Devon took a second to collect herself. How dare Eric sit here and have the gall to complain about his life when he’d taken Hutch’s from him?

“Bodhi’s right. I’m sorry.” She forced the words out of her mouth. “We came here for your help. I shouldn’t have said that. Sorry.” She couldn’t believe she was actually apologizing to Eric of all people, but it was the only way.

“Guess I’m going to have to get used to people hating me,” Eric said quietly. It was the first time Devon had seen him show the faintest hint of remorse. If there was a caring human underneath the horrible rich boy persona Eric had so carefully cultivated, now was the time to find him.

“Have you heard anything from Maya?” Devon asked. “About the baby?”

When Eric looked up at her, she saw fear. Maya
was
his humanity; she knew it then. She and that baby were his salvation, even if he couldn’t participate in their lives. “They won’t let me talk to her. Her parents sent her somewhere to have the baby. Why? What have you heard? She’s okay, isn’t she?”

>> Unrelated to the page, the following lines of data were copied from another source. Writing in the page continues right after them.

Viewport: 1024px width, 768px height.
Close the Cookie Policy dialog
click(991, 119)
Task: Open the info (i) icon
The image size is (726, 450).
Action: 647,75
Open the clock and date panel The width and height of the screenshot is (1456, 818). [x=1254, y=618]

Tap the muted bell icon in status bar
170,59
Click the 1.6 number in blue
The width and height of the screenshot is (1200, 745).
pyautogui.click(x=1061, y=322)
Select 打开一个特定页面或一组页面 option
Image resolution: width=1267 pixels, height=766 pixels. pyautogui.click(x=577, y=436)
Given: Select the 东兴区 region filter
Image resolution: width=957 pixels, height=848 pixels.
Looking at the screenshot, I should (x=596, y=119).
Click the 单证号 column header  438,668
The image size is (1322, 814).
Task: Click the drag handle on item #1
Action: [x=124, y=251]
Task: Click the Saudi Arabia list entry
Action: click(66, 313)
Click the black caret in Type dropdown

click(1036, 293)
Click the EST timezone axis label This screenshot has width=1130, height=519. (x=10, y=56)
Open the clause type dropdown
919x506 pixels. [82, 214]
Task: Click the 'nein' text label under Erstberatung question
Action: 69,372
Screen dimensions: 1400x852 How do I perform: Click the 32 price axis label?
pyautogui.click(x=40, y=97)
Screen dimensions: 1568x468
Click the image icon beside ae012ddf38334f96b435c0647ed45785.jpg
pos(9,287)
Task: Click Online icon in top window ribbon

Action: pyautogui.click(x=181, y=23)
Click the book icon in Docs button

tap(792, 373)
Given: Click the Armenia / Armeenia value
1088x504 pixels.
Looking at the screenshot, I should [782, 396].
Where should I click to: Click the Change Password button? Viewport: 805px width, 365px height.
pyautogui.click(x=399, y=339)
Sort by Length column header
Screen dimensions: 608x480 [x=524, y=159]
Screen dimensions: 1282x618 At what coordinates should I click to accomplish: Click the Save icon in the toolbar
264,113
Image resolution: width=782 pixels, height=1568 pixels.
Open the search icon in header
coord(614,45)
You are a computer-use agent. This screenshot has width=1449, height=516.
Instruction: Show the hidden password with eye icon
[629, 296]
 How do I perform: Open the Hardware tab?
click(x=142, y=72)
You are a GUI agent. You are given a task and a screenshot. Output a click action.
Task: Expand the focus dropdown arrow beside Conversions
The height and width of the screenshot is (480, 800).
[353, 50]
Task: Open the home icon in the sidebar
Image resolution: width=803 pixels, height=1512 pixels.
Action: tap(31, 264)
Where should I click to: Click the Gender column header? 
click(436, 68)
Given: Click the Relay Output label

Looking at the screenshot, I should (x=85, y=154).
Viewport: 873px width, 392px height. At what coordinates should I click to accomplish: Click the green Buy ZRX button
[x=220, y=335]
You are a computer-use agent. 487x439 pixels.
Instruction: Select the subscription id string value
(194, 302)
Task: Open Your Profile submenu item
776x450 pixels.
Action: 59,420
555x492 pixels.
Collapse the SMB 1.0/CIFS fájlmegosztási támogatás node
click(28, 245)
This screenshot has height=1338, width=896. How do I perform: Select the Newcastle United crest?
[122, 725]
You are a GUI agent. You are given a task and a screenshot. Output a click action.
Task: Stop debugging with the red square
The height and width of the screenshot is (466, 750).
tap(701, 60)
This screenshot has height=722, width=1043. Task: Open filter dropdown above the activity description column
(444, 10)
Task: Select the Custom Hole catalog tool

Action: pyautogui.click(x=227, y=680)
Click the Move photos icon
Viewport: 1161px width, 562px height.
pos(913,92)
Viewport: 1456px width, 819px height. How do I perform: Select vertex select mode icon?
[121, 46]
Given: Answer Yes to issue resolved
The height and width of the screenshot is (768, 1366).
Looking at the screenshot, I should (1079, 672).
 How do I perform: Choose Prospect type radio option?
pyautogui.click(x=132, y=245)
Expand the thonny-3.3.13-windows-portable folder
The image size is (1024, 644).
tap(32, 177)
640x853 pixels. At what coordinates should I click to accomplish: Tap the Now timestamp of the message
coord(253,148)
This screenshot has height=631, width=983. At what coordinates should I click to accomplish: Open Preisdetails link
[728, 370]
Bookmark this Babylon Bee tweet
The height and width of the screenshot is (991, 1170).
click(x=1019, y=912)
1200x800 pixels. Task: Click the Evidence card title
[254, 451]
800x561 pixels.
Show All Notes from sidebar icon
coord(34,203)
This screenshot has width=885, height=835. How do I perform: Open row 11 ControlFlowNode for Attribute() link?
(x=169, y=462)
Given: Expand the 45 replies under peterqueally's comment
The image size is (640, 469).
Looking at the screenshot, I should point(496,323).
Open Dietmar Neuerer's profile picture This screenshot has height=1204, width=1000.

Devon shook her head. “I haven’t heard anything. I saw her mom moving her out of her dorm room, but that was it. I guess she’s not coming back to Keaton, that’s for sure.” She hoped what she was about to suggest wasn’t a terrible idea. “I could try to find out for you. Where she is. See if you can email her or something. I mean, only if you think it would help her. I don’t want to interfere.”

“Why would you do that for me?” Eric asked. His tone was soft now.

“Yeah, why
would
you do that?” Bodhi demanded, his tone the opposite.

Devon shrugged. “Because Maya’s pregnant and she’s been pulled from school. She’s probably lonely and afraid. And if you still care about her, maybe she’d like to know that. I would, if I was in her shoes.”

Eric dropped his head and let out a long sigh before he spoke again. “If you can do that, I’d … I don’t know, Devon. If you can get me an email that works for her? A phone? An address? I’ll send freakin’ smoke signals if I have to, I just don’t know where. That’d be amazing. Thank you.”

Bodhi looked at his watch and shoved it in front of Devon. Thirty-five minutes until the Keaton bus would leave Waldorf. “Hate to cut this short, but we’ve got to get going,” he said.